24歳のまことに知的でほっそりしたパンツ・ルックも珍しい。
気分転換に旅行をしようというエマリックに、かねて用意のリゾート案内を抱えて来て
「ウワアオ!」
と叫ぶ娘。
逮捕されたエマリックに、
「旅行には行ける?」
と尋ねて
「君は、行けるさ。」
と言われ、今泣いたカラスがもう笑ってしまうアンジェラ。
怖い刑事に対抗して、エマリックの権威をかさに着ようとする娘。
アンジェラは若い娘なのである。

「犯罪とは、人間の努力が裏側に現れたものにすぎない。」
と公言するエマリックにとって、アンジェラはつかのまのやすらぎだったのだ。
人は誰かの前ではとてつもない善人だ。
ジャングルでは野獣だったとしても。
どちらも本当の顔である。
「可愛い奴」というエマリックの台詞には実感がある。

 ほかにも印象的なキャラクターも多い。
父親の死と不作で失ったサラブレッド牧場をとりもどしたいと願うディックス(スタリング・ヘイドン)。
彼の目には、今も少年時代に見た馬(コーン・クラッカー)の雄姿が焼きついている。
今はただの用心棒だ。
彼に思いを寄せる酒場の女ドール(ジーン・ハーゲン)。
銃創を負ったディックスは、ドールに付き添われてケンタッキーのヒッコリー・ウッド牧場にたどりつき、息絶える。
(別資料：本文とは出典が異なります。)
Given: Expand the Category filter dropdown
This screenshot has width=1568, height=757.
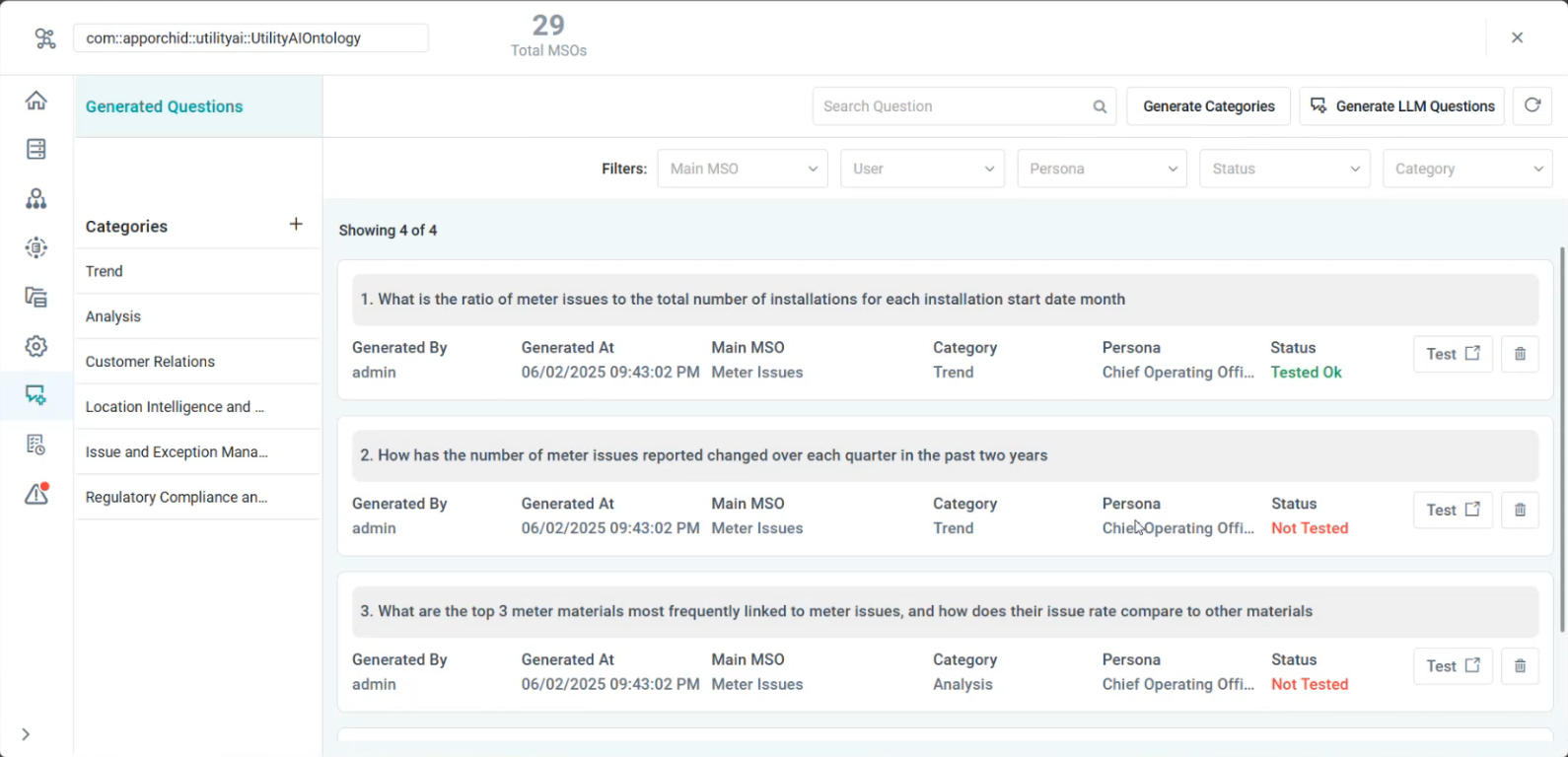Looking at the screenshot, I should click(x=1466, y=169).
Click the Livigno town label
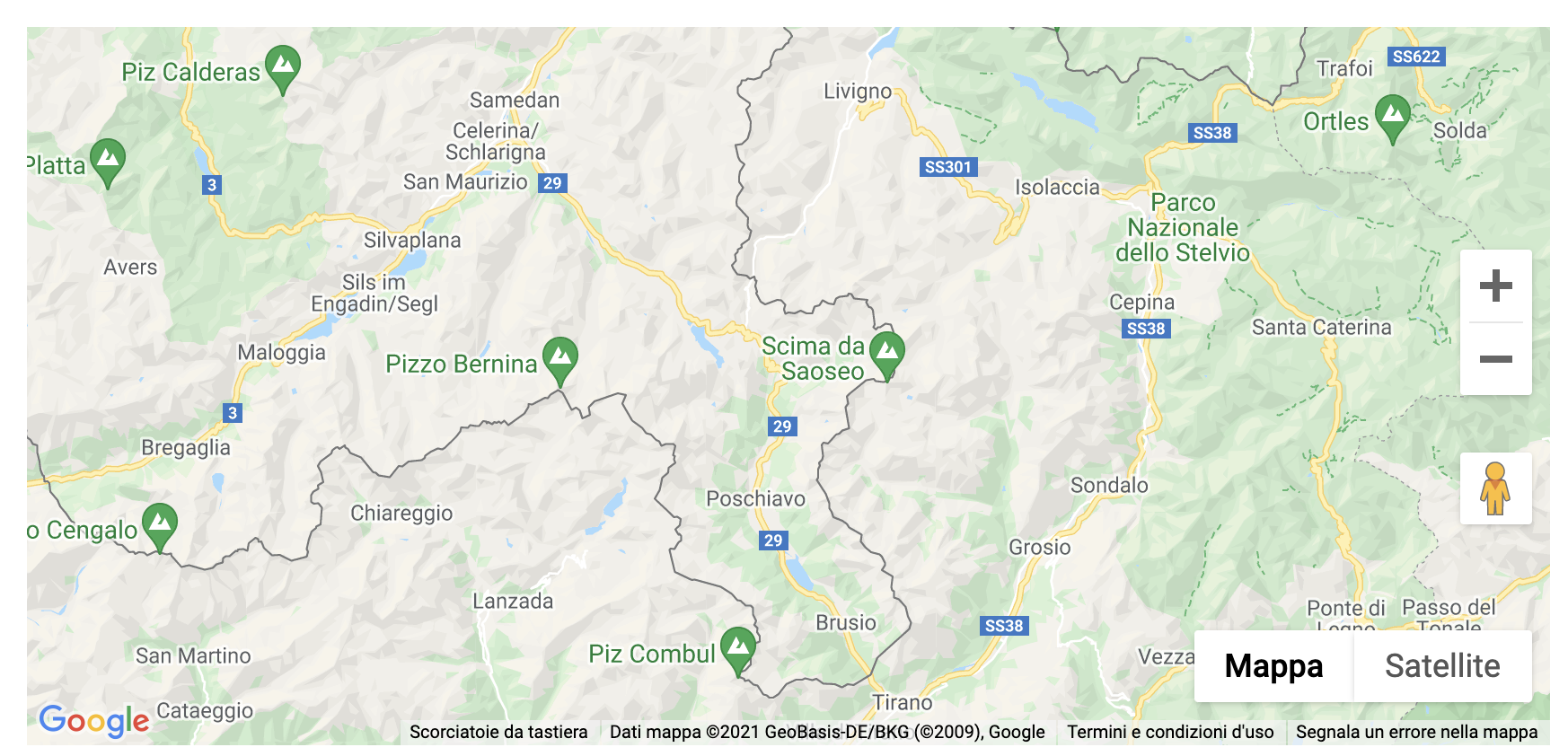 858,92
 マリリンはもういっぺんアンジェラを演じたかったのか、それとも、ドール?(「マリリンに会いたい」6 1993・2)






2010/12/04 10:45:13|マリリン・モンロー
マリリンin「イヴの総て」(1950)
イヴの総て(1950)
ALL ABOUT EVE


 「役者バカ」。
『イヴの総て』を見ていて、そんな言葉を思い出した。
元来、これは芸への執着と外への無頓着をいうほめ言葉なのだろう。
僕が思い出したのは、その意味ではない。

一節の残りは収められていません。